TEXT TO READ –
┌──
That’s a conclusion that does not follow from your premises. I’m sure it was tested. A lot. But here’s the thing: when you ship anything of sufficient complexity where the quantities involved are measured in millions, there’s no such thing as a “small problem” or “edge case”.

Apple will test and fix bugs they find, as much as humanly possible, within the constraints of execution. You don’t just decide to launch on a whim, it’s baked in 3 years previously, with tens of thousands of people working towards that one goal; with supply ramps for multiple other companies arranged and enabled; with well-known public launch dates that can realistically only give you a few days wiggle room. The fact that they do this at all is a breathtaking success and a testament to the business - this applies to any such at-scale business, not just Apple.

So they’ve covered 99.9% of all boot issues before launch. As the CEO, do you go ahead ? Or do you miss the launch date, possibly invite legal action from your supply chain or worse, a critical manufacturer folds because of cash flow, and do you risk the reputation and stock price hit of a company as large as Apple “swinging and missing” in the press ?
└──
DATA ENTRIES –
┌──
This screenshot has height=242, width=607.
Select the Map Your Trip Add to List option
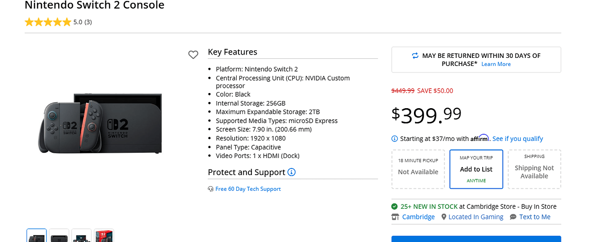[x=476, y=169]
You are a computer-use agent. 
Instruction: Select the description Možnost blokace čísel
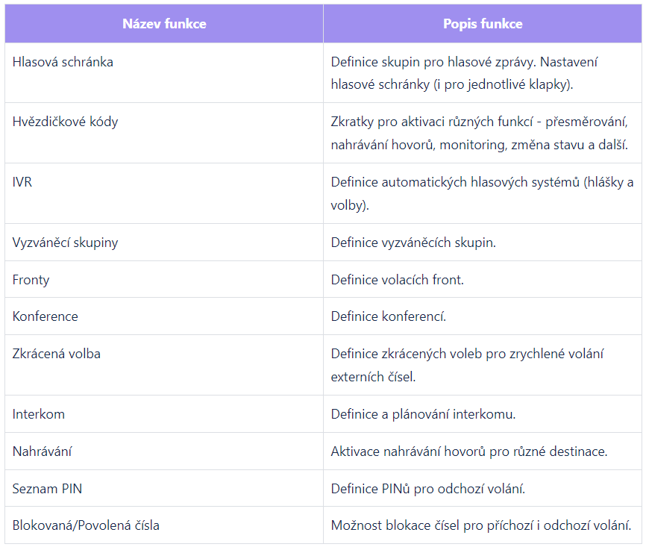coord(481,525)
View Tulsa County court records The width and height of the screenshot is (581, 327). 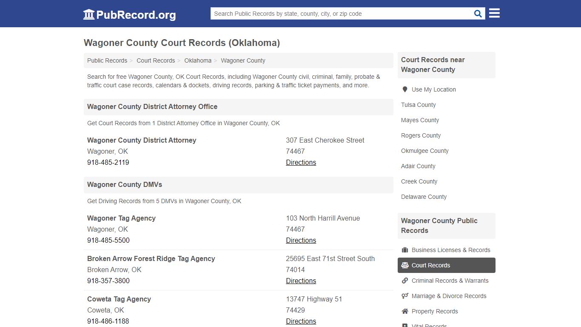click(x=418, y=105)
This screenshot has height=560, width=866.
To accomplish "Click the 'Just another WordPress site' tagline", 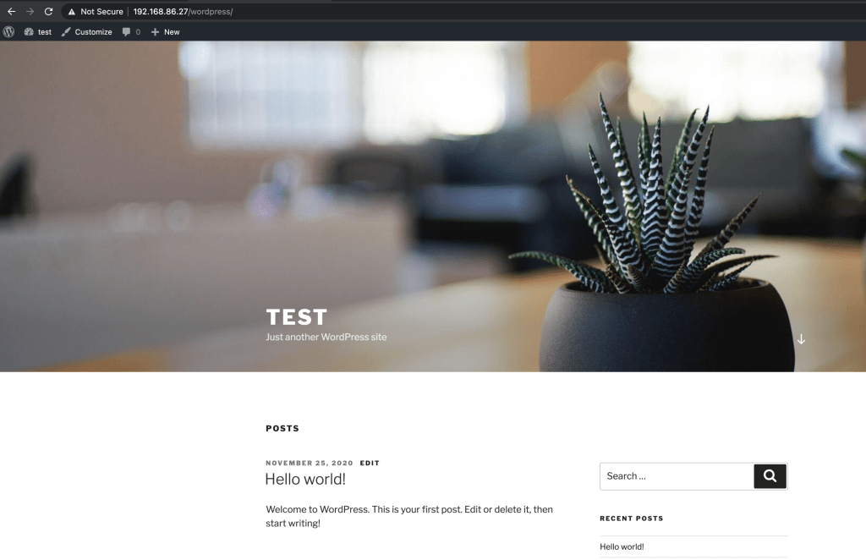I will (326, 337).
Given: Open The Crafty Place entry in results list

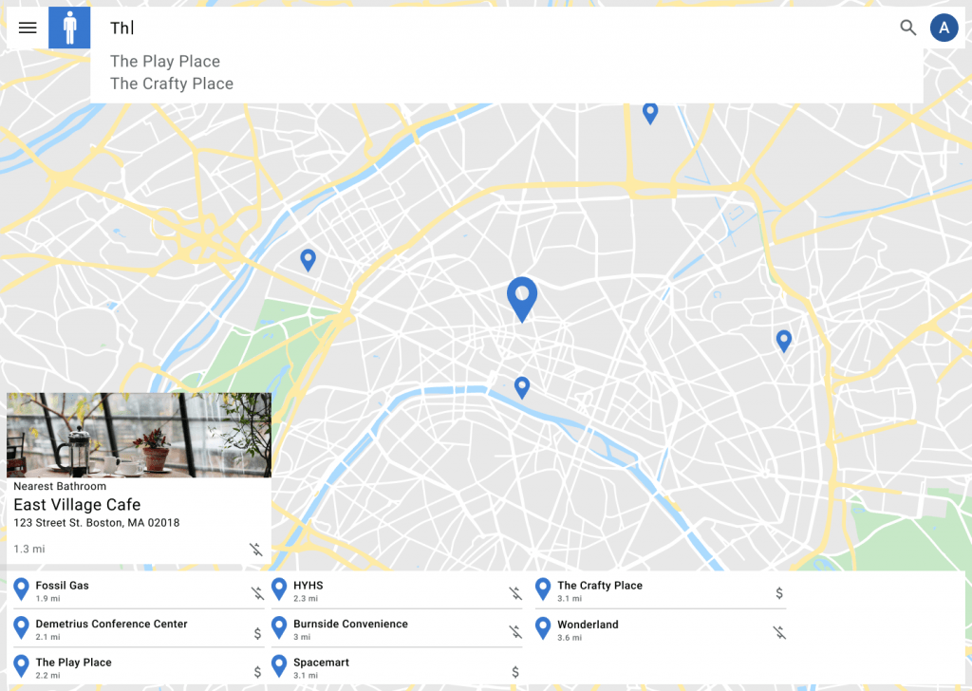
└──
PROBLEM SET –
1) Answer these from the passage on Apple's product launches, one line each:
(a) How many years in advance is a launch baked in?
(b) How much wiggle room do well-known public launch dates realistically allow?
(c) What share of all boot issues does the passage suppose was covered before launch?
2) Pick up the passage on Apple's product launches after its last sentence and carry the argument forward in the same voice.

RESULTS BY TASK –
1)
(a) 3 years
(b) A few days
(c) 99.9%

2)
I think it’s pretty clear what the correct choice is, and even though 0.1% of those millions of devices still adds up to a sizable number of complaints, you’re still way ahead of the game. And you get to keep that well-oiled machine moving forwards rather than stalling.

Apple has priorities. They may not be your priorities. If they differ sufficiently, you should go elsewhere, and if sufficient people agree with you and do the same, Apple will realign its priorities. I wouldn’t hold your breath though.

So you're telling me they were never expecting someone to return a laptop and it needing to be wiped?
Obviously not. And it was corrected within two weeks with a software update long ago released.

Talk about making mountains out of molehills...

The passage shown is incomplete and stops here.